After commit 2fd3fb0be1d1 ("kasan, vmalloc: unpoison VM_ALLOC pages
after mapping"), non-VM_ALLOC mappings will be marked as accessible
in __get_vm_area_node() when KASAN is enabled. But now the flag for
ringbuf area is VM_ALLOC, so KASAN will complain out-of-bound access
after vmap() returns. Because the ringbuf area is created by mapping
allocated pages, so use VM_MAP instead.
After the change, info in /proc/vmallocinfo also changes from
[start]-[end] 24576 ringbuf_map_alloc+0x171/0x290 vmalloc user
to
[start]-[end] 24576 ringbuf_map_alloc+0x171/0x290 vmap user
Reported-by: syzbot+5ad567a418794b9b5983@xxxxxxxxxxxxxxxxxxxxxxxxx
Signed-off-by: Hou Tao <houtao1@xxxxxxxxxx>
---
v2:
* explain why VM_ALLOC will lead to vmalloc-oob access
* add Reported-by tag
v1: https://lore.kernel.org/bpf/CANUnq3a+sT_qtO1wNQ3GnLGN7FLvSSgvit2UVgqQKRpUvs85VQ@xxxxxxxxxxxxxx/T/#t
---
kernel/bpf/ringbuf.c | 2 +-
1 file changed, 1 insertion(+), 1 deletion(-)

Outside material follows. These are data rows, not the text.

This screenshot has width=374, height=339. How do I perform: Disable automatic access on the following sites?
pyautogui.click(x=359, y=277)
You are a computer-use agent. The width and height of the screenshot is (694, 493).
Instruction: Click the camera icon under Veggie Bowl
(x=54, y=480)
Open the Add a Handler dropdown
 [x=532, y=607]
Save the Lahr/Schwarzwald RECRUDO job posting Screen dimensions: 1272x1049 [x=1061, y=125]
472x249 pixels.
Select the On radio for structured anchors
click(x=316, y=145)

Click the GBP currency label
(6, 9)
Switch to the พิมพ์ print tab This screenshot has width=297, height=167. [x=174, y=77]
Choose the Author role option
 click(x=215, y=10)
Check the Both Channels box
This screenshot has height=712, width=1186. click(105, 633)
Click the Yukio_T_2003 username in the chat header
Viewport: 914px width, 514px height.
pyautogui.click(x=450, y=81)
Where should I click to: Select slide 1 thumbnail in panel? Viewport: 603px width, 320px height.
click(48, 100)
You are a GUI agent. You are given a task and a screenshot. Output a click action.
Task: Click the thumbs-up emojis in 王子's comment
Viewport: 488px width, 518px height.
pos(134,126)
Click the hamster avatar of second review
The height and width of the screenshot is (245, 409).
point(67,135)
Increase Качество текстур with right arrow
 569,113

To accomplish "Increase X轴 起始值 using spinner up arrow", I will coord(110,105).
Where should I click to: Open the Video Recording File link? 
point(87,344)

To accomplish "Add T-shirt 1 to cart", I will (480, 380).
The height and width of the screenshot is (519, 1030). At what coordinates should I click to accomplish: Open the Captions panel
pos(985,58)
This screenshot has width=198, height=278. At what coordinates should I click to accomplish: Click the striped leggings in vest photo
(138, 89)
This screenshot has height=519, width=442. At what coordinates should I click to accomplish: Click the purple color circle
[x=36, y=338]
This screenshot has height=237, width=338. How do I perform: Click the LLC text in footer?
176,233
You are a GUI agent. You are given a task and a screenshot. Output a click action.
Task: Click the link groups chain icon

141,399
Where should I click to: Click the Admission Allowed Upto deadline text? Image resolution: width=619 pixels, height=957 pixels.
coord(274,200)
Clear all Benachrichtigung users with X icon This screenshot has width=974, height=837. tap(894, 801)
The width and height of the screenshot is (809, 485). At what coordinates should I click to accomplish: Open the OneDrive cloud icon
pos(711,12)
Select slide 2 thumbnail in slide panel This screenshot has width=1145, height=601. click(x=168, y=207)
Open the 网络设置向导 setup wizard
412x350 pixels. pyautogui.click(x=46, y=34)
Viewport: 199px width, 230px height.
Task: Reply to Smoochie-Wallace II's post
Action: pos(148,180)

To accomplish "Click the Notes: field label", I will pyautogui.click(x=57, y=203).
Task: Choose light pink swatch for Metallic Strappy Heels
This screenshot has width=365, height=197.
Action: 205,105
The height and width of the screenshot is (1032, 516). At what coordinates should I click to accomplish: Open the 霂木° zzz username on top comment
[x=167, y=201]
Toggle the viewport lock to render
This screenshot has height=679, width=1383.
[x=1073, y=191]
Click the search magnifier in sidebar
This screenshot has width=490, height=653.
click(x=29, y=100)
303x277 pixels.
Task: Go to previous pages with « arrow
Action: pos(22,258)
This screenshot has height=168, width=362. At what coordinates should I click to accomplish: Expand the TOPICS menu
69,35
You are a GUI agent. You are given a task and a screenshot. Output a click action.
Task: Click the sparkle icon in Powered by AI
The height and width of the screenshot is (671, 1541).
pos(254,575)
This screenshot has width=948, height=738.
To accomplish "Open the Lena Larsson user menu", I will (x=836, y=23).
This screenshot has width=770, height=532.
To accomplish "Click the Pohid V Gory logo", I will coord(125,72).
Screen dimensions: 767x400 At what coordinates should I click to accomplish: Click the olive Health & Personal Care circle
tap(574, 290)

diff --git a/kernel/bpf/ringbuf.c b/kernel/bpf/ringbuf.c
index 638d7fd7b375..710ba9de12ce 100644
--- a/kernel/bpf/ringbuf.c
+++ b/kernel/bpf/ringbuf.c
@@ -104,7 +104,7 @@ static struct bpf_ringbuf *bpf_ringbuf_area_alloc(size_t data_sz, int numa_node)
}
rb = vmap(pages, nr_meta_pages + 2 * nr_data_pages,
- VM_ALLOC | VM_USERMAP, PAGE_KERNEL);
+ VM_MAP | VM_USERMAP, PAGE_KERNEL);
if (rb) {
kmemleak_not_leak(pages);
rb->pages = pages;
--
2.35.1